Transparency: Sure beats McCain-Feingold!

The McCain-Feingold “Bipartisan Campaign Reform Act” is one of the things for which I will never forgive John McCain.  Nor, for that matter, will I forgive President Bush for signing it into law, as anyone will know who watched/heard me growling obscenities at the TV while the President commented, during the freakin’ signing ceremony, on how he was pretty sure it was unconstitutional, but was going to sign it anyway because he was sure the Supreme Court would get his back (anyone remember how that turned out?).

I believed then, and still believe now, that total transparency would be far more effective in weeding out corrupt influences arising from questionable campaign contributions, combined with far more effective screening techniques for weeding out fake IDs used for multiple submissions and other contribution fraud.

Which brings me to my point.  I saw something from Captain Ed today, the looks of which I liked a whole lot.  The RNC is planning to use the filthy lucre in Barack Obama’s campaign vault as a hit point in an ad campaign calling on him to be far more transparent about his own campaign donors.

Obama first distinguished himself as a target of suspicion on this front when he went back on his word to subject himself to public campaign financing, allowing him to collect unlimited amounts of money and at the same time be really cagey about where the money was coming from.  Last month alone, the Obama campaign raised a stench-ridden $150 million.

The RNC has responded by launching a new website allowing access to a database containing the first names, last names, and amount donated of all people donating $200 or less since John McCain officially became the Republican nominee (i.e. since the convention, after which his campaign switched to public money and the RNC began running issue ads to supplement his campaign effort).  They are calling upon Obama to do the same with his donors up to $200.

Thing is, Obama is balking.  The law does not require that he do so, of course, but given his pledge to be a different kind of politician, on top of the brazen breach of his public-financing promise, people are going to wonder what he’s hiding.

For their part, journalists are having trouble thinking of a good reason why Obama would be reluctant to release the names and donation amounts of his donors.  It’s not enough information on them for other Democrats to use the database for their own fundraising purposes (which would rob Obama of a terrific power-brokering tool).  Might it be that the database might include too many donors named “Doodad Pro” or “Jgtj Jfggjjfggj”…?
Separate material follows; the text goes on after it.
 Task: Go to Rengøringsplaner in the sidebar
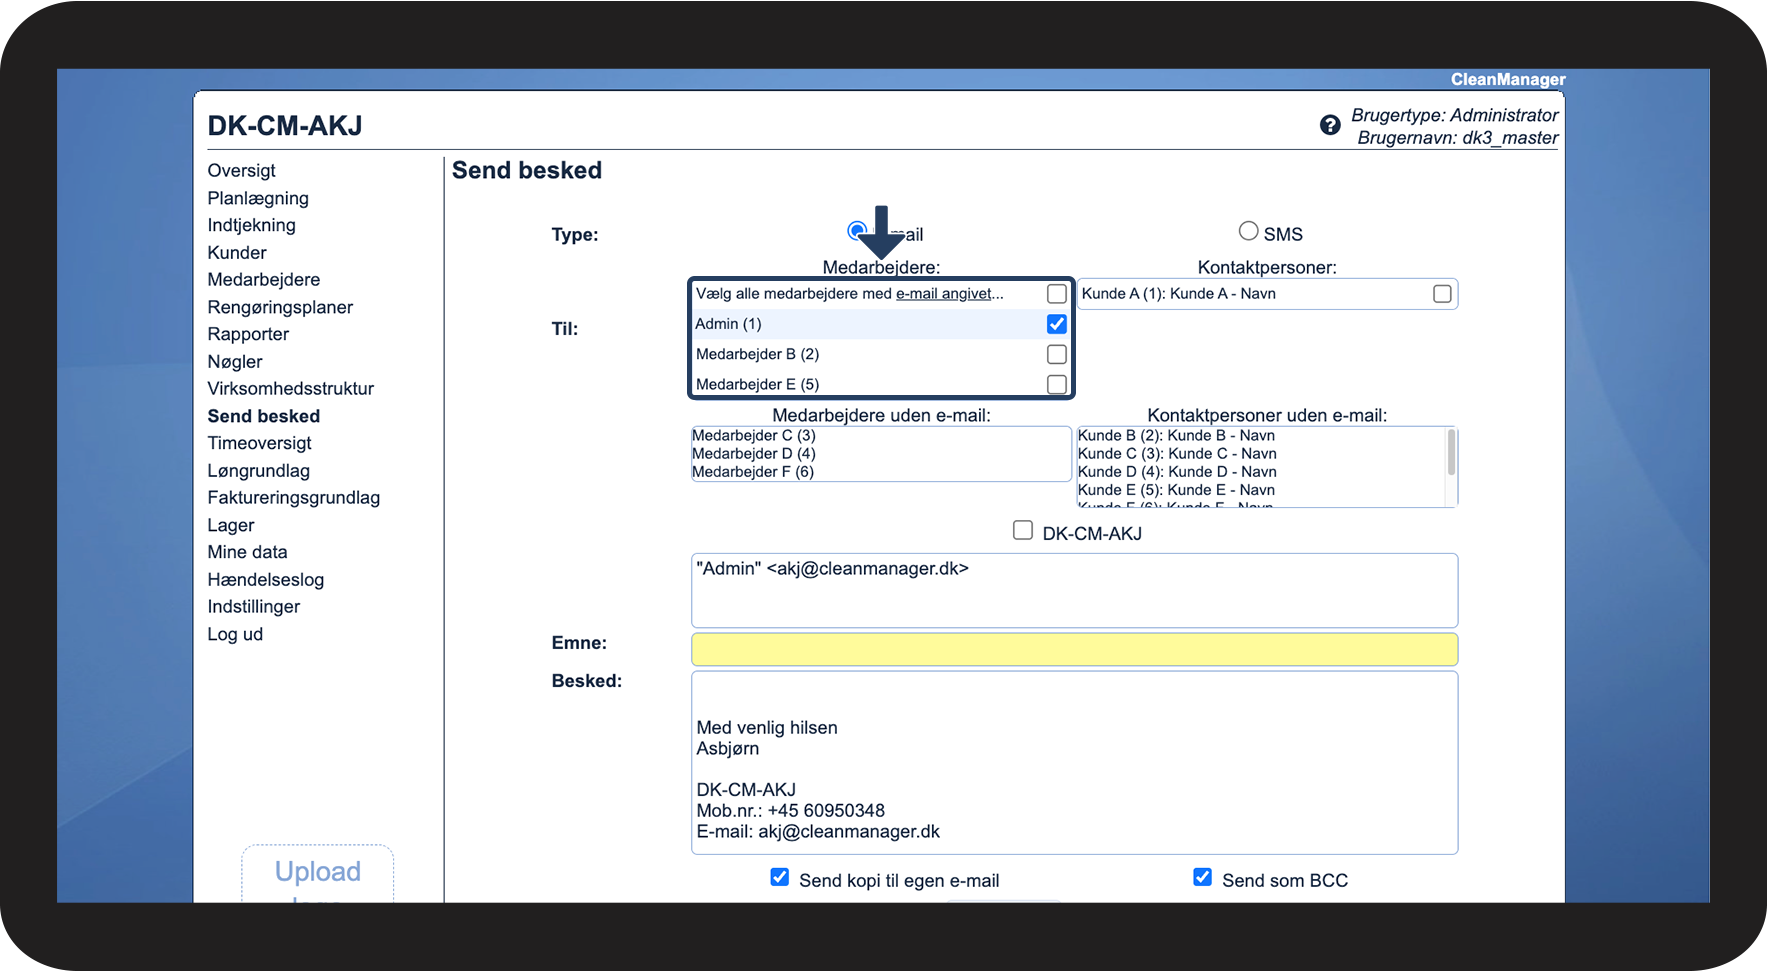pyautogui.click(x=280, y=307)
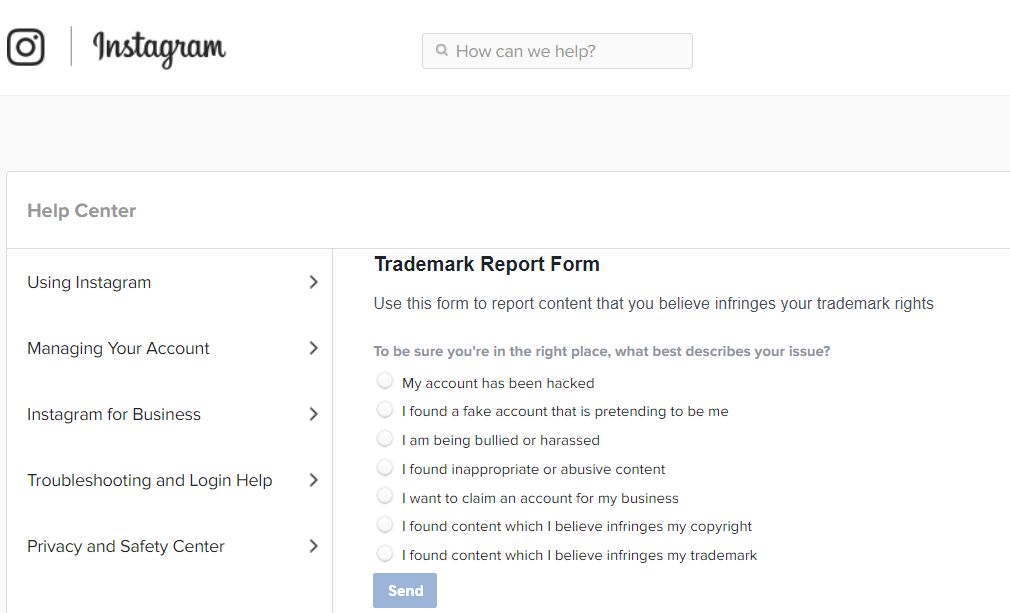This screenshot has height=613, width=1010.
Task: Open the Using Instagram menu item
Action: tap(89, 282)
Captain Ed sums up their quandary:

There really is no good reason not to reveal their donors.  If the RNC can do it with a website in the middle of a presidential campaign, then the Obama campaign certainly can as well.  Do they want to admit to a certain amount of incompetence at basic data management that will undermine their tech-savvy patina, especially after shooting themselves in the foot for making fun of John McCain’s inability to use e-mail?  I think not.

Hey, when all anti-First Amendment regulation regimes fail, transparency moves in to pick up the slack.  At least it might turn lack of transparency in fundraising, at long last, into a campaign liability, which is as it should be.